▶ [Problem requirements]
In the data that follows, count the lines in which the word "computer" occurs, and report that figure alone.

▶ [Material for the task]
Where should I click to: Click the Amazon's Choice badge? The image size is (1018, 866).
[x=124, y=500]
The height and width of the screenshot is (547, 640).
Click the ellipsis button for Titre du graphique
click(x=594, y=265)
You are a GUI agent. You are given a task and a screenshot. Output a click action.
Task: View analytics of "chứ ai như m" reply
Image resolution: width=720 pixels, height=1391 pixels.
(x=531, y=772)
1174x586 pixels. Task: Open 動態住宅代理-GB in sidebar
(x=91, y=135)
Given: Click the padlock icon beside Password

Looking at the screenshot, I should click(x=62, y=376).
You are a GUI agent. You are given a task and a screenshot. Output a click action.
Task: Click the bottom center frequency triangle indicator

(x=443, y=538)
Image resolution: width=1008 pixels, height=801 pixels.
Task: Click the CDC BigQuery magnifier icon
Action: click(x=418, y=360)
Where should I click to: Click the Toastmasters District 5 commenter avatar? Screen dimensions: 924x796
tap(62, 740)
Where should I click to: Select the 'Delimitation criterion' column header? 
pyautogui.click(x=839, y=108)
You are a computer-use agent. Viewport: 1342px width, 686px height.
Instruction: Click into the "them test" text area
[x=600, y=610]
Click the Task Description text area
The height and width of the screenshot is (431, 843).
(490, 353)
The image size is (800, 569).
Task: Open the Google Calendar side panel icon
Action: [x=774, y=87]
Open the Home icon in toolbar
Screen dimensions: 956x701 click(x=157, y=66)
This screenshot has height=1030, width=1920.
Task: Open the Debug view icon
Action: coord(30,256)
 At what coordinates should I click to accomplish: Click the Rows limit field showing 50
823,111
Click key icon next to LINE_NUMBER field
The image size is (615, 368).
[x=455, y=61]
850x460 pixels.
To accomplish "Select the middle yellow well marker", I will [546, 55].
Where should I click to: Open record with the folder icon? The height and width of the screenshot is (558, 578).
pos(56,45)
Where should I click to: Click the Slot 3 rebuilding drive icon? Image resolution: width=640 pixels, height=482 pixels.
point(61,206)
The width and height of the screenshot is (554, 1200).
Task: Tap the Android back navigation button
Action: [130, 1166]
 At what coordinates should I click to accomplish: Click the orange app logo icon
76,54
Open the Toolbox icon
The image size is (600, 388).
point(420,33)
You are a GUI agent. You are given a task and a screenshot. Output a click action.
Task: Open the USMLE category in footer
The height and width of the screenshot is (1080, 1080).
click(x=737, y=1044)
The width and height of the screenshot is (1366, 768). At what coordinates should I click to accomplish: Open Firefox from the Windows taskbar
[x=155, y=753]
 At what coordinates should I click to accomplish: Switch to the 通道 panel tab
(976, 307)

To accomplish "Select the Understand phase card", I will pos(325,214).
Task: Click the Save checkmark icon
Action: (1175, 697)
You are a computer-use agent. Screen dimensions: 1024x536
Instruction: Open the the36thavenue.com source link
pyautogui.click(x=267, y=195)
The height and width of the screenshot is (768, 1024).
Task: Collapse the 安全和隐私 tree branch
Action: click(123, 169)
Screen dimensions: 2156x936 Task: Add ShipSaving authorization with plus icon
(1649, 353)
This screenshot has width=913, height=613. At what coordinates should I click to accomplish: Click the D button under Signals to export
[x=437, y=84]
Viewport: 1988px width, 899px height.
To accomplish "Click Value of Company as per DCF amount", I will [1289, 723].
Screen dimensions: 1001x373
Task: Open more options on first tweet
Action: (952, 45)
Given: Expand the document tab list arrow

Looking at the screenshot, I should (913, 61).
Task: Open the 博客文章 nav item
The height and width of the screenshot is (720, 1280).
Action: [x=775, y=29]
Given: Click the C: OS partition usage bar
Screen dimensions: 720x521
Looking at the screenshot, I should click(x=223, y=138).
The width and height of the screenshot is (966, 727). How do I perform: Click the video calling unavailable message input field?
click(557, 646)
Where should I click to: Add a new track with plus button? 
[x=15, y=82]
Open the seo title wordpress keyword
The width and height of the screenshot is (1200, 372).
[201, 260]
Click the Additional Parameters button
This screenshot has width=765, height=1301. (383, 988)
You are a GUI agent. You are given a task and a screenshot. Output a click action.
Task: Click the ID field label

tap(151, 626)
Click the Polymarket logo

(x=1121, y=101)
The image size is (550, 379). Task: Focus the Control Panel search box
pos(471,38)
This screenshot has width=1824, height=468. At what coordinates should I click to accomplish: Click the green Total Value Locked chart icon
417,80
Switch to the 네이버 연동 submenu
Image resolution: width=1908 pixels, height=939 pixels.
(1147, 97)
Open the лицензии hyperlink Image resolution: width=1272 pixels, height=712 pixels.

▶ [Task response]
2